# Task brief
Without leaving anything out, print every line of the data.

#### Input ####

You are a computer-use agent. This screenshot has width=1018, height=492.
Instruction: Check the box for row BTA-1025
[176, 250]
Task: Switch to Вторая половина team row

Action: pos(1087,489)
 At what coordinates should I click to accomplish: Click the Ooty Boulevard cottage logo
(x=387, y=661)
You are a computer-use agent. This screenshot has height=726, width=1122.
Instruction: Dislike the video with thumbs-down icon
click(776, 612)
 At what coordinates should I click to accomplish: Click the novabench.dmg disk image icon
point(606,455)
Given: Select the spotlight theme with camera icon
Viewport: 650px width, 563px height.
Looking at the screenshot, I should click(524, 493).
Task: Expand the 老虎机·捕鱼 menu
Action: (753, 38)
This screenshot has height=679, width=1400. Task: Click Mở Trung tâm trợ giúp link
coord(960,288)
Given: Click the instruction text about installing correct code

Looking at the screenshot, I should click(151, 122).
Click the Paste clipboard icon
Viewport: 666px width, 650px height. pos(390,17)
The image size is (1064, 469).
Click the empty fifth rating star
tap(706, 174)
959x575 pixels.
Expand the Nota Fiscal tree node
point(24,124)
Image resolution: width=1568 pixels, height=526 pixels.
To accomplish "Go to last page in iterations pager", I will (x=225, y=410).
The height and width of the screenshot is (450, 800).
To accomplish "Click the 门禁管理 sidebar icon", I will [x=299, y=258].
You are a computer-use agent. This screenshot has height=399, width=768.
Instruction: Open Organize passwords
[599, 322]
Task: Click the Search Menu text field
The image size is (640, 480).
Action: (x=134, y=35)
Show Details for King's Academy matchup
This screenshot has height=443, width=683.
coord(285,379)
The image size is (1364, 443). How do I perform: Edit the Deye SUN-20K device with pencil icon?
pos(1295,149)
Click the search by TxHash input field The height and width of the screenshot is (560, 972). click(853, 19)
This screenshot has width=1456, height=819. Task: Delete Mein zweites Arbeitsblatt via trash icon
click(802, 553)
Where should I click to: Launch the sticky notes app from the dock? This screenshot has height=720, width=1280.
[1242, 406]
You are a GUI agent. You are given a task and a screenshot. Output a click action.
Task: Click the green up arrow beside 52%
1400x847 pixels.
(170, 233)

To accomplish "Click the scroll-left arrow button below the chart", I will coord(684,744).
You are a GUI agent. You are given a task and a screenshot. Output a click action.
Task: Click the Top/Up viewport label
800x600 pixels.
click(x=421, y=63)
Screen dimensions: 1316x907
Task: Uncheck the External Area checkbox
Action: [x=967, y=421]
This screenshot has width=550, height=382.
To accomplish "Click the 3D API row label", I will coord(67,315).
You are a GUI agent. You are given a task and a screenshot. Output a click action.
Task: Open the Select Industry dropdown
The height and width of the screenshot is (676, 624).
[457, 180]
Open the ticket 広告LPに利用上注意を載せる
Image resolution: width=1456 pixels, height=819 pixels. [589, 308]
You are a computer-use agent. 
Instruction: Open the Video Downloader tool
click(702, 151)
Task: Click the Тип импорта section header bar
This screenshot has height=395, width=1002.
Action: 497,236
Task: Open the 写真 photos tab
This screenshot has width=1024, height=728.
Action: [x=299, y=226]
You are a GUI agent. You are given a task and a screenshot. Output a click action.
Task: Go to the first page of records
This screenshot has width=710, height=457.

####

# Solution for this exercise
You are a computer-use agent. This screenshot has width=1018, height=492.
Instruction: Check the box for row BTA-1025
[176, 250]
Task: Switch to Вторая половина team row

Action: pos(1087,489)
 At what coordinates should I click to accomplish: Click the Ooty Boulevard cottage logo
(x=387, y=661)
You are a computer-use agent. This screenshot has height=726, width=1122.
Instruction: Dislike the video with thumbs-down icon
click(776, 612)
 At what coordinates should I click to accomplish: Click the novabench.dmg disk image icon
point(606,455)
Given: Select the spotlight theme with camera icon
Viewport: 650px width, 563px height.
Looking at the screenshot, I should click(524, 493).
Task: Expand the 老虎机·捕鱼 menu
Action: (753, 38)
This screenshot has height=679, width=1400. Task: Click Mở Trung tâm trợ giúp link
coord(960,288)
Given: Click the instruction text about installing correct code

Looking at the screenshot, I should click(151, 122).
Click the Paste clipboard icon
Viewport: 666px width, 650px height. pos(390,17)
The image size is (1064, 469).
Click the empty fifth rating star
tap(706, 174)
959x575 pixels.
Expand the Nota Fiscal tree node
point(24,124)
Image resolution: width=1568 pixels, height=526 pixels.
To accomplish "Go to last page in iterations pager", I will (x=225, y=410).
The height and width of the screenshot is (450, 800).
To accomplish "Click the 门禁管理 sidebar icon", I will [x=299, y=258].
You are a computer-use agent. This screenshot has height=399, width=768.
Instruction: Open Organize passwords
[599, 322]
Task: Click the Search Menu text field
The image size is (640, 480).
Action: (x=134, y=35)
Show Details for King's Academy matchup
This screenshot has height=443, width=683.
coord(285,379)
The image size is (1364, 443). How do I perform: Edit the Deye SUN-20K device with pencil icon?
pos(1295,149)
Click the search by TxHash input field The height and width of the screenshot is (560, 972). click(853, 19)
This screenshot has width=1456, height=819. Task: Delete Mein zweites Arbeitsblatt via trash icon
click(802, 553)
Where should I click to: Launch the sticky notes app from the dock? This screenshot has height=720, width=1280.
[1242, 406]
You are a GUI agent. You are given a task and a screenshot. Output a click action.
Task: Click the green up arrow beside 52%
1400x847 pixels.
(170, 233)

To accomplish "Click the scroll-left arrow button below the chart", I will coord(684,744).
You are a GUI agent. You are given a task and a screenshot. Output a click action.
Task: Click the Top/Up viewport label
800x600 pixels.
click(x=421, y=63)
Screen dimensions: 1316x907
Task: Uncheck the External Area checkbox
Action: [x=967, y=421]
This screenshot has width=550, height=382.
To accomplish "Click the 3D API row label", I will coord(67,315).
You are a GUI agent. You are given a task and a screenshot. Output a click action.
Task: Open the Select Industry dropdown
The height and width of the screenshot is (676, 624).
[457, 180]
Open the ticket 広告LPに利用上注意を載せる
Image resolution: width=1456 pixels, height=819 pixels. [589, 308]
You are a computer-use agent. 
Instruction: Open the Video Downloader tool
click(702, 151)
Task: Click the Тип импорта section header bar
This screenshot has height=395, width=1002.
Action: 497,236
Task: Open the 写真 photos tab
This screenshot has width=1024, height=728.
Action: [x=299, y=226]
You are a GUI agent. You are given a task and a screenshot. Output a click action.
Task: Go to the first page of records
This screenshot has width=710, height=457.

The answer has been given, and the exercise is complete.